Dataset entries
•••••

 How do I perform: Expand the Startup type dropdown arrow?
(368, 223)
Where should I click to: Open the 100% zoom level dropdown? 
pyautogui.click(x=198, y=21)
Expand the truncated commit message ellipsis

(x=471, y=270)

•••••

### What you should do:
Repeat the records above exactly, from the first line to the last.

### Response area:
 How do I perform: Expand the Startup type dropdown arrow?
(368, 223)
Where should I click to: Open the 100% zoom level dropdown? 
pyautogui.click(x=198, y=21)
Expand the truncated commit message ellipsis

(x=471, y=270)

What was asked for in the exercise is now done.